The four Artemis II astronauts are resting in San Diego while NASA begins analyzing the heat shield that carried them 252,756 miles home.
NASA's press release focused on the crew's health and the 252,756-mile distance record, with minimal discussion of heat shield concerns.
X is celebrating Koch as the farthest woman from Earth and debating whether the heat shield data changes Artemis III timelines.
The four Artemis II astronauts — Reid Wiseman, Victor Glover, Christina Koch, and Jeremy Hansen — are resting comfortably at a medical facility in San Diego after yesterday's splashdown in the Pacific completed the first crewed lunar flyby since Apollo 17 in 1972. [1]
NASA confirmed Sunday morning that all crew members passed initial post-flight medical evaluations. Koch became the farthest woman from Earth during the mission, reaching 252,756 miles — a distinction that went curiously unremarked in NASA's official framing, which emphasized the crew achievement collectively. Glover became the first Black astronaut to travel beyond low Earth orbit. Hansen became the first Canadian.

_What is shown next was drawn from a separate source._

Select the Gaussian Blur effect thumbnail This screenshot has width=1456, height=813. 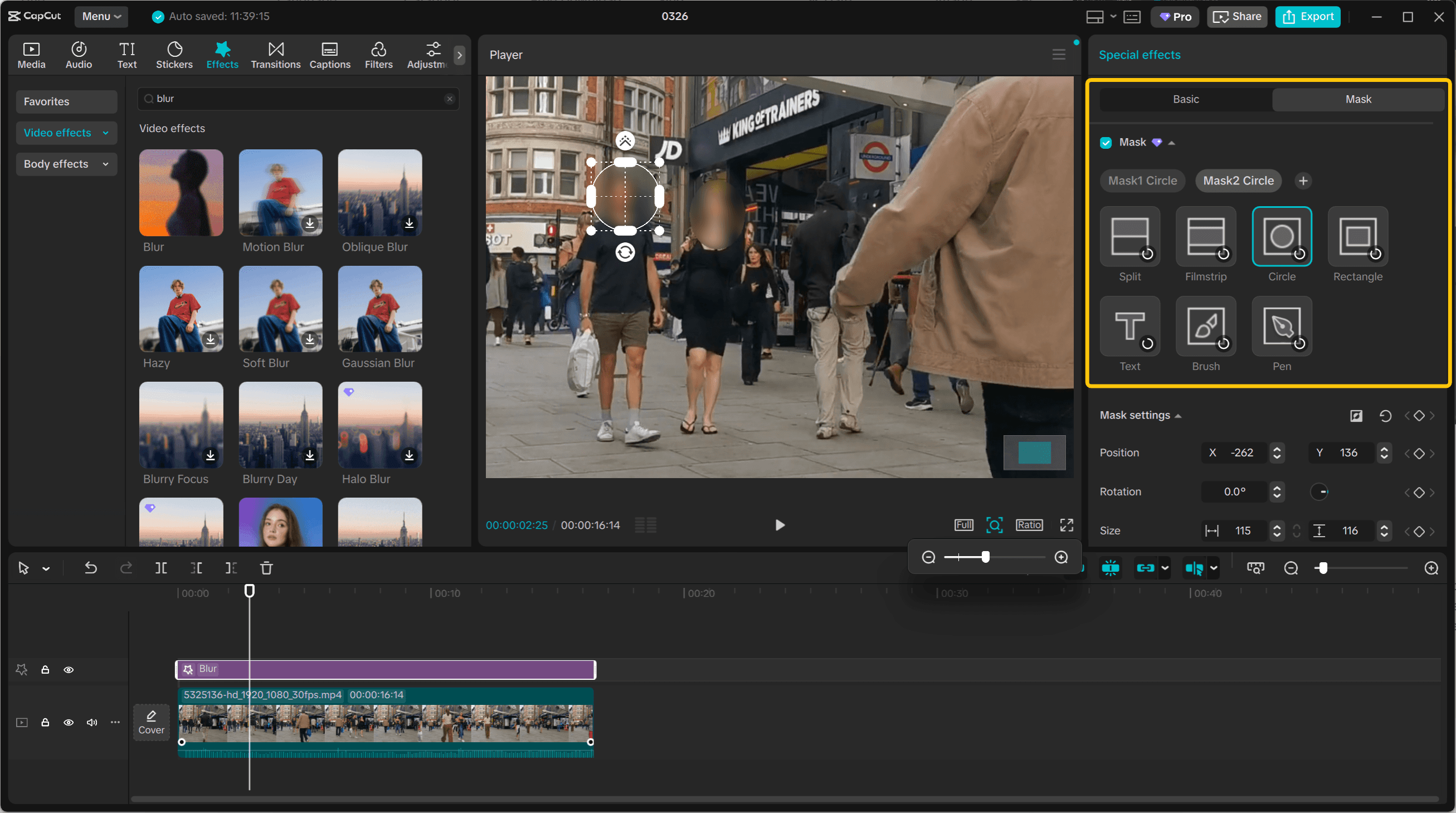coord(379,309)
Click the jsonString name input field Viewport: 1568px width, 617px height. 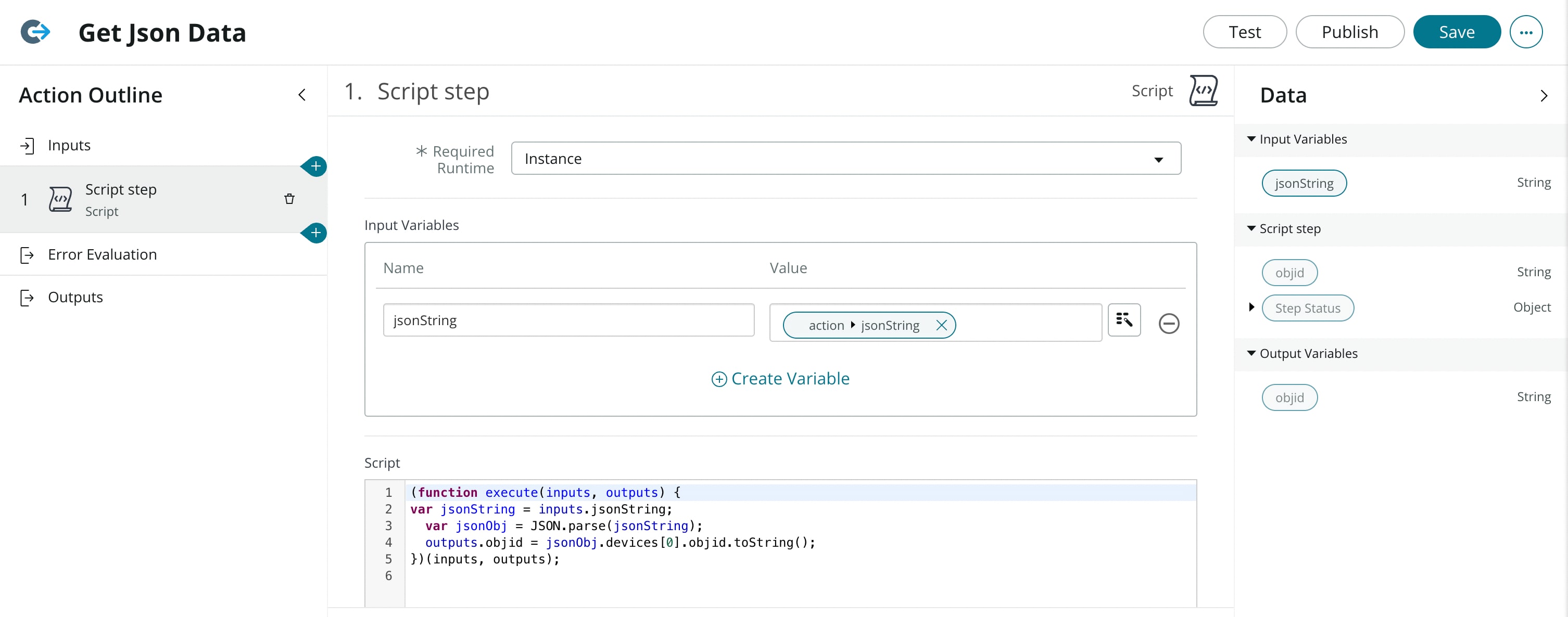tap(568, 320)
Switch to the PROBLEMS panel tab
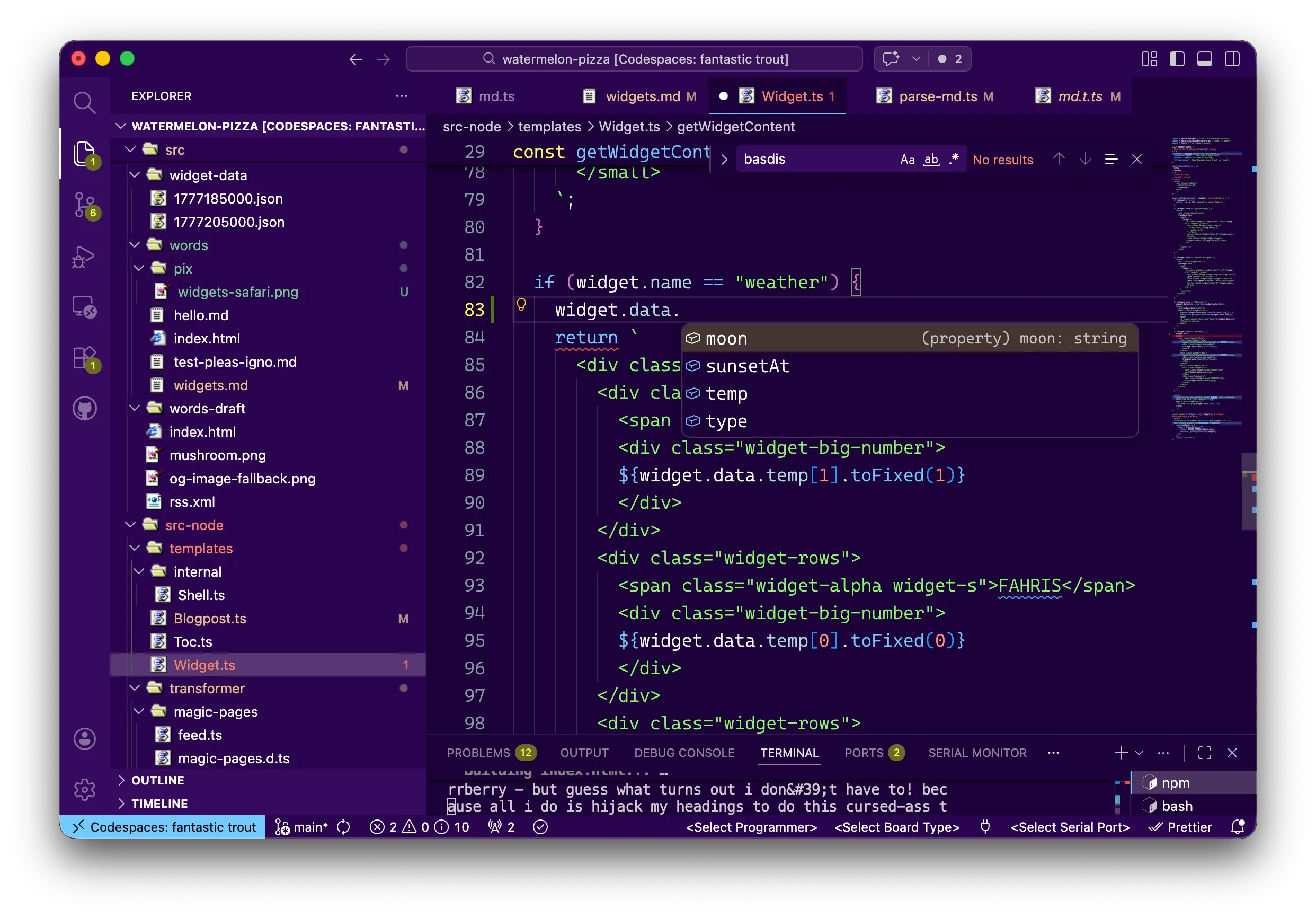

The Orion capsule's heat shield is now the focus. Engineers began removing and cataloging thermal protection tiles within hours of recovery. The heat shield endured reentry temperatures exceeding 5,000 degrees Fahrenheit at speeds of 24,500 miles per hour — conditions no crewed American spacecraft had tested since the Apollo program. Early visual inspection showed expected charring patterns, but detailed analysis will take weeks. [1]
The shield's performance matters beyond this mission. Artemis III, which aims to land astronauts on the lunar surface, depends on the same heat shield design. If engineers find anomalies, the downstream schedule shifts.
For now, the crew rests. The data does not.